For the purposes of this notebook, I'll be examining the inverse of the question, which is what predictors, if any, exist for identifying heavy drinking. Assuming a causal connection in the forward direction, that heavy day drinking leads to lower scores, then we should also examine if there is any predictive intervention power in examining grades to find heavy drinkers.

To do this, first it must be established to some degree that grades are influenced in a statistically significant way by drinking, then the reverse causal correlation can be established.

For the purposes of this, I'm using simple regression techniques, OLS, Ridge, and Lasso, to find any connection.

Lasso is used because of its ability to set coefficients to zero, however, a good look through correlation matrices does not hurt either.

In [None]:
# This Python 3 environment comes with many helpful analytics libraries installed
# It is defined by the kaggle/python docker image: https://github.com/kaggle/docker-python
# For example, here's several helpful packages to load in 

import pandas as pd
from pandas.tools.plotting import parallel_coordinates,andrews_curves
import numpy as np
import statsmodels.api as sm
import statsmodels.formula.api as smf
import matplotlib.pyplot as plt
import seaborn as sns

from sklearn.preprocessing import scale
from sklearn.linear_model import LassoCV,RidgeCV,Lasso,Ridge
from sklearn.metrics import mean_squared_error
from sklearn.cross_validation import train_test_split
%matplotlib inline

# Input data files are available in the "../input/" directory.
# For example, running this (by clicking run or pressing Shift+Enter) will list the files in the input directory

from subprocess import check_output
print(check_output(["ls", "../input"]).decode("utf8"))

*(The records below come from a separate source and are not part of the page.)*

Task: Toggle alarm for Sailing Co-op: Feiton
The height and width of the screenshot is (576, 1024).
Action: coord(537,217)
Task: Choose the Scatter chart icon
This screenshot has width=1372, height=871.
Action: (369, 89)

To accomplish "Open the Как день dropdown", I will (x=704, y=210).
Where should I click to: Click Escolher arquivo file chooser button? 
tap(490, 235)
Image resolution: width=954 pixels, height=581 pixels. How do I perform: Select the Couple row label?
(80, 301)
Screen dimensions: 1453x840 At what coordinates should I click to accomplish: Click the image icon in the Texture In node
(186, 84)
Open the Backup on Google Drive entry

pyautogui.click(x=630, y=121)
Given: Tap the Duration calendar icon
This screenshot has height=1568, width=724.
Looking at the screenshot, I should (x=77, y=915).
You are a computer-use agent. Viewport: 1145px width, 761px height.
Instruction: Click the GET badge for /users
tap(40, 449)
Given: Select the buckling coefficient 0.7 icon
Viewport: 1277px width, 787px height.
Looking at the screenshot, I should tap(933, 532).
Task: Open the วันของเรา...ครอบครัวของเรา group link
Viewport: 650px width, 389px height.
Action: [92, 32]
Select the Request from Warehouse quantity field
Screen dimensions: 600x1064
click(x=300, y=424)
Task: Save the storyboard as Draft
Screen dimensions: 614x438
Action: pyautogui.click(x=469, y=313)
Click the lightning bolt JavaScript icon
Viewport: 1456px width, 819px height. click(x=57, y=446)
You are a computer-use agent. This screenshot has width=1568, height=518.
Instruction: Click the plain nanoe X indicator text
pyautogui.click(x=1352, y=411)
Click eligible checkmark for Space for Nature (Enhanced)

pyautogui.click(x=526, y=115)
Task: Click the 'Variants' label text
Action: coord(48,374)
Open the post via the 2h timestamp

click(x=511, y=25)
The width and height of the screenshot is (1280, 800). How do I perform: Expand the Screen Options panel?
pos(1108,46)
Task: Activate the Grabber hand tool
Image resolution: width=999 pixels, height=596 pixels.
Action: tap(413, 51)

# Any results you write to the current directory are saved as output.

In [None]:
df_mat = pd.read_csv("../input/student-mat.csv")
df_mat.info()

Looking through the summaries of the dataset reveals that the vast majority of students do not drink much, if at all, during weekdays or during the weekend, though more during the weekend. For the purposes of this, I'll only look at the most likely to impact behavior and grades, which is Dalc - the Weekday Alcohol Intake.

In [None]:
df_mat[['Dalc','Walc','G1','G2','G3']].describe()

In [None]:
df_mat[['Dalc','Walc','G1','G2','G3','Medu','Fedu']].corr()

##Plotting
This dataset is fairly large considering the number of features it has compared to samples. To go through an entire description or correlation matrix would take a considerable amount of time compared to the graphing tools we have on hand.

In [None]:
parallel_coordinates(df_mat[['Dalc','Walc','G1','G2','G3','Medu','Fedu','health','absences']],'Dalc')

In [None]:
andrews_curves(df_mat[['Dalc','Walc','G1','G2','G3','Medu','Fedu','health','absences','studytime','traveltime','goout','freetime','famrel']],'Dalc')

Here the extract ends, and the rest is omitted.